Bolduc’s False Statements Leads to Another Case of LitterBoxgate

Myah Rowland, Staff Writer

On Tuesday, October 25 at a campaign event in Claremont Don Bolduc, Republican candidate for NH senate, claimed that Pinkerton Academy, as well as schools in Dover and Claremont, have litter boxes in school bathrooms. 

“We have furries and fuzzies in classrooms,” said Bolduc. “They’re putting litter boxes, right? Litter boxes for that… I wish I was making it up.” 

This was, in fact, made up. There have not been any confirmed cases of schools providing litter boxes “for furries and fuzzies,” but there is one school district that stocks cat litter for a different reason. The Jefferson County school district in Colorado prepares “go buckets” for emergency use in the case of an active shooter lockdown. Each bucket contains a map of the school, flashlights, candy for diabetic students, first aid items, wet wipes, and cat litter. This is possibly because of the massacre at their Columbine High School in 1999. 

Colorado Republican candidate for governor Heidi Ganahl said that Colorado schools, specifically Jefferson County, were allowing students to disrupt class by hissing, barking, and dressing up as animals. Six Colorado school districts, including Jefferson County, disputed the claims.

Minnesota Republican candidate for governor Scott Jensen also repeated this hoax at a campaign event in September. Superintendent Paul Peterson of Mankato Area Public Schools called the situation “litterboxgate” in a statement debunking the false claims.

After Bolduc made these claims, Pinkerton Academy officials responded online.

“We want to assure our community that Mr. Bolduc’s statements are entirely untrue,” said Pinkerton Academy in a statement on Twitter addressing the hoax.  “We invite all political candidates to speak with members of our administration or visit our campus so they can inform themselves about our school before making claims about what occurs here.” 

Despite multiple school officials across the country disproving the claims, Bolduc doubled down in another interview sourced from Ryan Nobles of NBC News. 

“Well, you know [the schools] came out and said they didn’t do a lot of things… I’m not backing down… Just because they say it, they need to prove it,” said Bolduc.

···

## What to do
1. In the article on Bolduc's litter box claims, who called the situation "litterboxgate"?
2. Carry on the article about Bolduc's litter box claims, beginning after its last paragraph.

## Entries shown

···

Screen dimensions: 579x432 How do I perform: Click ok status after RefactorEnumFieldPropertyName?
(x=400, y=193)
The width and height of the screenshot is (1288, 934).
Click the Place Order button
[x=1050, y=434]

···

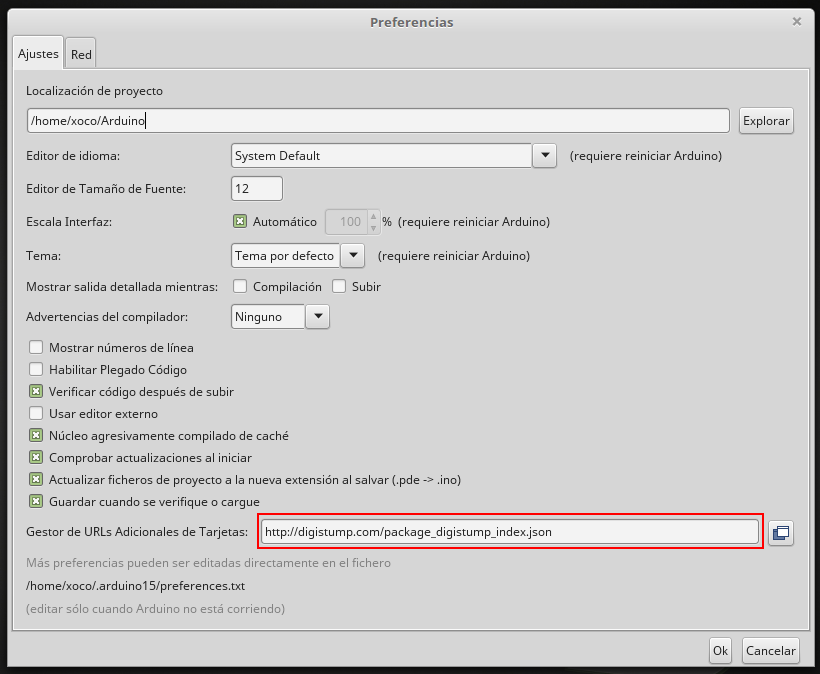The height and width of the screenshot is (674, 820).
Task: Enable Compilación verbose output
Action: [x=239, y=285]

···

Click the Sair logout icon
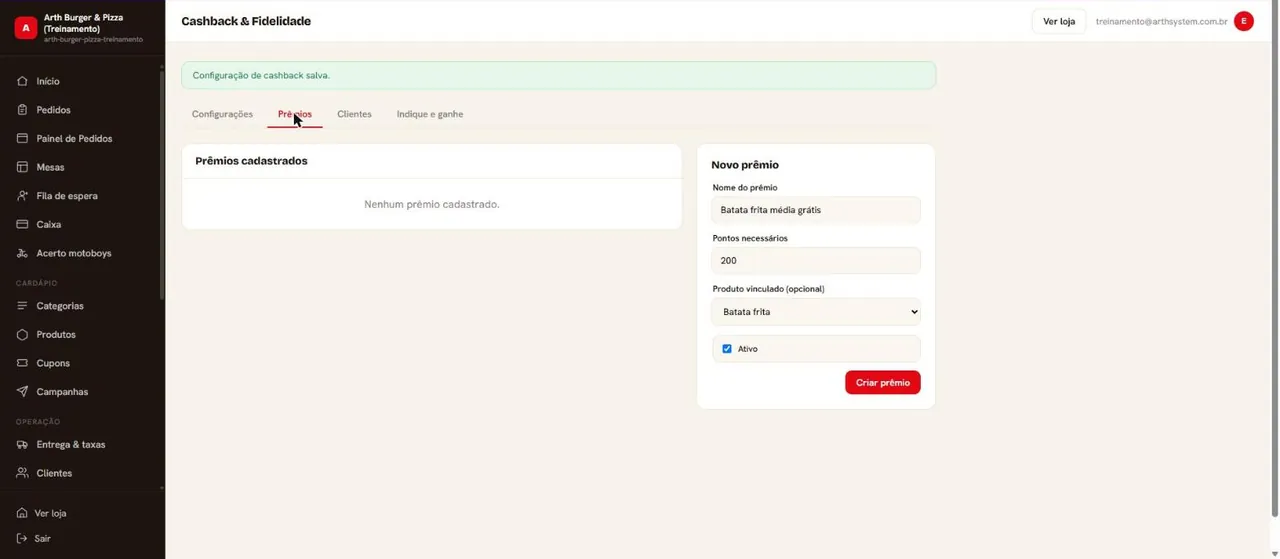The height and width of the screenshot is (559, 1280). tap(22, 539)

···

## Answers to the exercise
1. Superintendent Paul Peterson of Mankato Area Public Schools.

2.
Pinkerton Academy students already knew this was fake news, but what about future claims that are not as easy to debunk? For those, students can use the CRAAP test. 

“C” is for Currency. The information may be outdated or too recent for verification. “R” is for Relevancy. The source should stay on topic and directly answer a question or address an event with all of the necessary information. “A” is for Authority. Check the website. Is it a .com, .org, or .gov? “A” is for accuracy. Make sure the information is fact and not speculation. Is it biased or impartial? “P” is for purpose. Look for sources that aim to inform, not persuade, sell, or entertain.

Next time you’re skeptical about information in an article, book, or news station, remember the CRAAP test to sort the “crap” from fact. 

In addition to the CRAAP test, students can use the News Literacy Project to check if a specific piece of information was recently debunked or proven false.

The News Literacy Project is a nonprofit, unbiased, and educational organization whose job is to fact check viral articles and inform people about how to spot misinformation. The News Literacy Project is free to use and an excellent way to verify uncertain information. 

One good thing that came out of the situation is a lesson on not believing everything you hear. Whether it came from social media, a news reporter, or even a politician, you should always question your sources.